Em tentativa totalitária de se livrar do peso insuportável dos cadáveres da covid-19 no Brasil, que despreza e cujos entes queridos insulta diariamente, presidente manda escamotear estatísticas

José Nêumanne

07 de junho de 2020 | 20h52

Bolsonaro mandou permanente ministro provisório da Saúde cancelar serviço que informa à população sobre avanço da pandemia para sabotar telejornais da noite. Foto: Reprodução Facebook/Jair Messias Bolsonaro

Diante da incompetência demonstrada por seu governo no combate à pandemia que assombra o mundo, exposta dentro e fora das fronteiras do Brasil por alguém que ele propaga ser seu amigo de fé, seu irmão, camarada, Donald Trump, que citou o Brasil dele como “mau exemplo” no caso, o presidente Jair Bolsonaro resolveu maquiar os dados do contágio da doença, aproveitando-se da covardia do permanente ministro provisório da Saúde, general Pazuello, e da crassa ignorância de um amigo milionário que nomeou para assessoria da pasta, Carlos Wizard, dono de rede de ensino de inglês para analfabetos em português.

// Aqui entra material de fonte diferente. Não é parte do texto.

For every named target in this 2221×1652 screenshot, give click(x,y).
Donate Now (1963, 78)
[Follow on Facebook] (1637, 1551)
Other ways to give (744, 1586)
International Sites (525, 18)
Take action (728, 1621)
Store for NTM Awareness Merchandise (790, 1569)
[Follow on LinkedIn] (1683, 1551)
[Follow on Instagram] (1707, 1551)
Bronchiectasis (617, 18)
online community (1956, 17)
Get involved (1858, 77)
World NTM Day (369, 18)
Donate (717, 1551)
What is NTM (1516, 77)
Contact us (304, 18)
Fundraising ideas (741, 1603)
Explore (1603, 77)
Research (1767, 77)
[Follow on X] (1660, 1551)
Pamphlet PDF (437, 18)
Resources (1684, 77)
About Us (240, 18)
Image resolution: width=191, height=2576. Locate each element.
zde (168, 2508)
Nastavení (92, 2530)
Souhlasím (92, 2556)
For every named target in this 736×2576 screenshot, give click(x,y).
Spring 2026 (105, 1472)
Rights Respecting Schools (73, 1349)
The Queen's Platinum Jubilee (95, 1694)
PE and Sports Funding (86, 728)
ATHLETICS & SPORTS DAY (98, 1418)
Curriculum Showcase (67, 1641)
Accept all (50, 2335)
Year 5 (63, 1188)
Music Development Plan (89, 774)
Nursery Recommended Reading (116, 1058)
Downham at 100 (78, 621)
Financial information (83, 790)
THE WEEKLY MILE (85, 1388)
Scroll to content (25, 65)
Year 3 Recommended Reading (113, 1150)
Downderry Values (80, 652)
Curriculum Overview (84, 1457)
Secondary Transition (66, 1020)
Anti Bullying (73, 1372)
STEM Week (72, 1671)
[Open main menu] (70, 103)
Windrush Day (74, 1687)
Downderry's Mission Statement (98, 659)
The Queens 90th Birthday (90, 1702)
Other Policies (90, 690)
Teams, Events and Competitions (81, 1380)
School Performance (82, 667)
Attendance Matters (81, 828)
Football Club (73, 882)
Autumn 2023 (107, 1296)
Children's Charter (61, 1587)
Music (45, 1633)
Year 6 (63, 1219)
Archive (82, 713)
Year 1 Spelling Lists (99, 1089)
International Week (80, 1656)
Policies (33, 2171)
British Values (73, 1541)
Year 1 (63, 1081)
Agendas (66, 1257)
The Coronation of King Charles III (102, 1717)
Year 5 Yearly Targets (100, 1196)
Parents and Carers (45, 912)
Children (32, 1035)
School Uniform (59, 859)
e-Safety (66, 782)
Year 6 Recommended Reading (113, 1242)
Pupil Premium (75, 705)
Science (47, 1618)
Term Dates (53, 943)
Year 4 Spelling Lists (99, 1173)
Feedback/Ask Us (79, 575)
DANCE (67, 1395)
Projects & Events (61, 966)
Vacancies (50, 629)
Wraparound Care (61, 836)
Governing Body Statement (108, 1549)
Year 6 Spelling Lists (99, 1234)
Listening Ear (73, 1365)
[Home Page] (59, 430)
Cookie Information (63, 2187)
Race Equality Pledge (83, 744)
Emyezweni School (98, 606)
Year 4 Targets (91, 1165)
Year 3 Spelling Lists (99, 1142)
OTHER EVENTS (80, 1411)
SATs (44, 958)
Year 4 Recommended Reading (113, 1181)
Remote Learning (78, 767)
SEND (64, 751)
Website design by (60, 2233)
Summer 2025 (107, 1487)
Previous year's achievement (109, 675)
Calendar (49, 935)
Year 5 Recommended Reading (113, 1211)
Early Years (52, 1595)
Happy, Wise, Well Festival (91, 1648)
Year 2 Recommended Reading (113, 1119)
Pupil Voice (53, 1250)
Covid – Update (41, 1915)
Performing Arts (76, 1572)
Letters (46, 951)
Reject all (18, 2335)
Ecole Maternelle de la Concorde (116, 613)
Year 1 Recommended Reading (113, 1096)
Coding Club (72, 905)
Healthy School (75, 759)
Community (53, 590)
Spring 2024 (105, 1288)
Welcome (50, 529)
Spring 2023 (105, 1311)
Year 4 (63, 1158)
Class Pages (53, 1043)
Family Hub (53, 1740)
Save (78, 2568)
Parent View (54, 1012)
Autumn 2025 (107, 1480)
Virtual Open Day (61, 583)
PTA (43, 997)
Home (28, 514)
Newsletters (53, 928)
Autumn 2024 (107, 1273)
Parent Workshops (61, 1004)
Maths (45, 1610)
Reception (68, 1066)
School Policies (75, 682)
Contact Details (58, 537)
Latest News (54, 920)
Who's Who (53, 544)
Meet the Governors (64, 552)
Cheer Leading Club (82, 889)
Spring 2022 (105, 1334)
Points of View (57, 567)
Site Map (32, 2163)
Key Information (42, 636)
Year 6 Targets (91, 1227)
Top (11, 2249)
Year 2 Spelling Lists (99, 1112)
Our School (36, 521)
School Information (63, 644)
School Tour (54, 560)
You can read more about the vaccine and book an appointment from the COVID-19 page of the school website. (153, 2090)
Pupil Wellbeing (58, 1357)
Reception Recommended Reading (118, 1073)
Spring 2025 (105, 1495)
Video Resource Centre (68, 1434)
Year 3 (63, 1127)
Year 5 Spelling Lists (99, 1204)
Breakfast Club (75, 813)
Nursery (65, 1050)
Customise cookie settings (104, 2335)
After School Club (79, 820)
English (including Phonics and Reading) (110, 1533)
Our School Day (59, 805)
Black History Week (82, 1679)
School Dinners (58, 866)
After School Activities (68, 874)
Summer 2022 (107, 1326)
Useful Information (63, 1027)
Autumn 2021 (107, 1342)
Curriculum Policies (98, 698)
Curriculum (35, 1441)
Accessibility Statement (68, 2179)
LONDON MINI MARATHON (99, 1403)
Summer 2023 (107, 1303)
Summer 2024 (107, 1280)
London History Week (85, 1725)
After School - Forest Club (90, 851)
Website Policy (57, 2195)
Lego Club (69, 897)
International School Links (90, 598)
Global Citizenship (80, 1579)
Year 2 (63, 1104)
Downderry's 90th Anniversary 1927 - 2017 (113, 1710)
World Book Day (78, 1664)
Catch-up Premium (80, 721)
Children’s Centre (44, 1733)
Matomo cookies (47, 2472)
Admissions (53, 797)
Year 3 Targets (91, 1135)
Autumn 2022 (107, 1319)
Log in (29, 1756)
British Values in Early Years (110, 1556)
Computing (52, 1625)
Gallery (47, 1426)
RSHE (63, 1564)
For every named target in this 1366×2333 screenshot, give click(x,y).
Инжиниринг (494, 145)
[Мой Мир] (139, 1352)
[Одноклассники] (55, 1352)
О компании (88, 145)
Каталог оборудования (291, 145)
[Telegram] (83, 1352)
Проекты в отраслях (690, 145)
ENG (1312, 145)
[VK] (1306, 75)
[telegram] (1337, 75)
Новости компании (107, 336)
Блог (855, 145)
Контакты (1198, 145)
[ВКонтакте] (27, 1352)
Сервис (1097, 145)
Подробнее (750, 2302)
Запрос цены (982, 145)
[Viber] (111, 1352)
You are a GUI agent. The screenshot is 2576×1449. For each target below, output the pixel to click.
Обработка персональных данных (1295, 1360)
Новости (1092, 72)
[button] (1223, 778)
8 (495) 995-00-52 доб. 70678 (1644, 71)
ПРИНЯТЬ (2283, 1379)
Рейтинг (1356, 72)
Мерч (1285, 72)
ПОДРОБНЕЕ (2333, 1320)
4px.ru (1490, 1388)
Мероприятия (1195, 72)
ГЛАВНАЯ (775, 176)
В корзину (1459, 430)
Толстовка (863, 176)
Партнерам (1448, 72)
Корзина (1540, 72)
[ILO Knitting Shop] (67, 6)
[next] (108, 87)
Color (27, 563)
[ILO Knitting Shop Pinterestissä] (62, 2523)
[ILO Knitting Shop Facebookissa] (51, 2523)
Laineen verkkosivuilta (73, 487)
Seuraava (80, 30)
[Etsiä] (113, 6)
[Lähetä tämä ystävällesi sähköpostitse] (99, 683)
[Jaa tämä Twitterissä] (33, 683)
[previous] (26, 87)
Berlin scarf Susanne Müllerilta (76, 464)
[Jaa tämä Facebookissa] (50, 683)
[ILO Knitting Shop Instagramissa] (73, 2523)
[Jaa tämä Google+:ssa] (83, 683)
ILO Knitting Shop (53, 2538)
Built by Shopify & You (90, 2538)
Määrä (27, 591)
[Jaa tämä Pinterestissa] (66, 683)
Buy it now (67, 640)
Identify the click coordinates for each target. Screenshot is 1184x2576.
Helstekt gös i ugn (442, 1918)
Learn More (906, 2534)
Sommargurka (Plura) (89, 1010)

Este já esclareceu que os números de casos e óbitos serão recontados e zerados. E o próprio chefe do Executivo deixou claro que essa infâmia será praticada para que o Jornal Nacional (e, em consequência, também os noticiosos de outros meios de comunicação), não tenha mais como divulgá-los. Torna-se cada vez mais urgente a pergunta ao presidente da Câmara, Rodrigo Maia: quantos crimes mais o capitão cloroquina terá de cometer para parar de abusar da paciencia da Nação? Direto ao assunto. Inté. E só a verdade nos salvará.